К следующей зиме Лидия восстановилась настолько, что решила «серьезно штудировать Византию». Надоело ей «Марфинькино счастье» – так иронично она называла свою размеренную семейную жизнь с Борисом. «Душа-цыганка» рвалась прочь от примуса, дымного мангала и кроликов, которых у хедива развелось великое множество.

Ангелы Византии

Попасть в Айю-Софию оказалось непросто, женщин в мечеть не пускали, тем более – с кистями и красками; и Лидия отправилась в Кахрие-Джами – бывшую церковь Христа Спасителя в Полях, там тоже сохранились византийские мозаики. Ехать было далеко, почти час до города, там еще час на трамвае. Старый муэдзин за 20 пиастров позволил ей срисовывать фрески; небольшая цена за то, чтобы перенестись в другое, призрачное и бесконечно красивое измерение.

«Как чудесно – совсем отрешиться от внешнего мира, а целые дни проводить в этой прелестной Кахрие-Джами, – писала Лидия в дневнике. – Страстно работаю, в отдых лежу на циновке и опять смотрю на „моих“ чудесных сказочных ангелов – да, на „моих“ – я чувствую вся Джами стала моей – я изучила каждый уголок (хотя все еще кажется новым) пытливо угадываю колорит фресок под слоями штукатурки, пыли, заставляю их возникать из хаоса в стройное видение»65.
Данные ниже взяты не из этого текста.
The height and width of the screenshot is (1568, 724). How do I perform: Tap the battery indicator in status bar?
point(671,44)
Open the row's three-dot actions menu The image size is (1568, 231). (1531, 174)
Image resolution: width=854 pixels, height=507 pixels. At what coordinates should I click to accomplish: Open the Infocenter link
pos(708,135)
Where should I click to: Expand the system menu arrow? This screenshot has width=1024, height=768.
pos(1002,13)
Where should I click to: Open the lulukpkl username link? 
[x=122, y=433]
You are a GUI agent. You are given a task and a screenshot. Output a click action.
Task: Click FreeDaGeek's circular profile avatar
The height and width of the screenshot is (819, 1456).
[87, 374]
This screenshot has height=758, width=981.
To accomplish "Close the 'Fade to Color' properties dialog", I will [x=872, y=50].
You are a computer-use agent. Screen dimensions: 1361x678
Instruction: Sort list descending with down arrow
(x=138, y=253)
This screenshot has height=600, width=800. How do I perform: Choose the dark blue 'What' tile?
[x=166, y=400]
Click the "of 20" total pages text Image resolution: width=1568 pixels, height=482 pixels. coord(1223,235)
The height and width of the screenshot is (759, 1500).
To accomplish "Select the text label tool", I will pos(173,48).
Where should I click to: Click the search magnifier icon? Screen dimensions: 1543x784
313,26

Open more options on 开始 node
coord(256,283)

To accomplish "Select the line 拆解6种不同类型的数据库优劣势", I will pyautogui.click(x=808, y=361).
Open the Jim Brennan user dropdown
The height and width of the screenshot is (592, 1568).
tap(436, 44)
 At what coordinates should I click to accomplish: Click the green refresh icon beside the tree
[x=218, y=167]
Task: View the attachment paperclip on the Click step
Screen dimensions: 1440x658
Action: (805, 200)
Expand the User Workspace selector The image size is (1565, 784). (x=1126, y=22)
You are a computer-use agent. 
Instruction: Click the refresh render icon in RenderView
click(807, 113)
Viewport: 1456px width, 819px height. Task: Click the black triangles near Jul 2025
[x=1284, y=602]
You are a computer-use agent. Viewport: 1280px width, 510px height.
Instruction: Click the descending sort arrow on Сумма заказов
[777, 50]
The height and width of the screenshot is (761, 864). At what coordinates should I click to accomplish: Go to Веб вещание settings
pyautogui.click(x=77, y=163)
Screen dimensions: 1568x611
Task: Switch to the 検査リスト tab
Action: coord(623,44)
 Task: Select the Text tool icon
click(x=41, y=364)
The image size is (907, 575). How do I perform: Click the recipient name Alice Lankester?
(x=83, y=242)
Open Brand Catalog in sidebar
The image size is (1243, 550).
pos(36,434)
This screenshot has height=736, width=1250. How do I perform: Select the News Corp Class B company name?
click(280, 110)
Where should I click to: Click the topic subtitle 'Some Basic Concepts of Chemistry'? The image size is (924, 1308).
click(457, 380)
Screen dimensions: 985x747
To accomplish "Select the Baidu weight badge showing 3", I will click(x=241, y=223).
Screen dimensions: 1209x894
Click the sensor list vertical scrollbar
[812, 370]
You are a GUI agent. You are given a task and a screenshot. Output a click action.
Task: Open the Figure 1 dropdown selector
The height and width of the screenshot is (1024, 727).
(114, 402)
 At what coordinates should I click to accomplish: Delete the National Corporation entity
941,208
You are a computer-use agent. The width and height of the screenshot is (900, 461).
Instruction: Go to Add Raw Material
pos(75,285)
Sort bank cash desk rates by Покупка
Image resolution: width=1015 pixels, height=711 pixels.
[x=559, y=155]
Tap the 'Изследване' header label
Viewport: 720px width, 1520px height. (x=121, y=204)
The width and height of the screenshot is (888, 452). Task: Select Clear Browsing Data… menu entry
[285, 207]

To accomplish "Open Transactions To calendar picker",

Работа спорилась. Ангелы были очень похожи на маму Лидии с заветной фотографии, пронесенной сквозь все невзгоды; рисовать их было легко и приятно; оставалось только придумать для небожителей подходящий цвет.

Как-то раз в Кахрие-Джами забрели англичане, восхитились акварельными мозаиками Лидии и приобрели сразу пять ее работ для музея Виктории и Альберта – за хорошие деньги.

10 февраля 1922 года воодушевленная Лидия познакомилась на выставке с молодым художником Георгием Артемовым из Ростова. Тот перебивался с хлеба на воду продажей «прелестных этюдов Стамбула», в которых, однако, сразу чувствовалась рука профессионала. Живописью Георгий занимался с шестнадцати лет – в 1899 году состоялась первая выставка его работ, он представил публике 50 картин. Потом были Московское училище живописи, ваяния и зодчества, мастерская Коровина66, стипендия для продолжения учебы в Париже – именно оттуда Артемов ушел добровольцем на фронт в Шампани, где был серьезно ранен. В 1917-м художник вернулся в Россию, чтобы сражаться с большевиками. Служил офицером связи в армии Врангеля, потерял деньги и имущество – все было украдено или отнято; сохранил лишь рукоятку фамильной сабли, украшенную редкими камнями. Деньги от продажи драгоценного оружия помогли на первых порах в Турции67.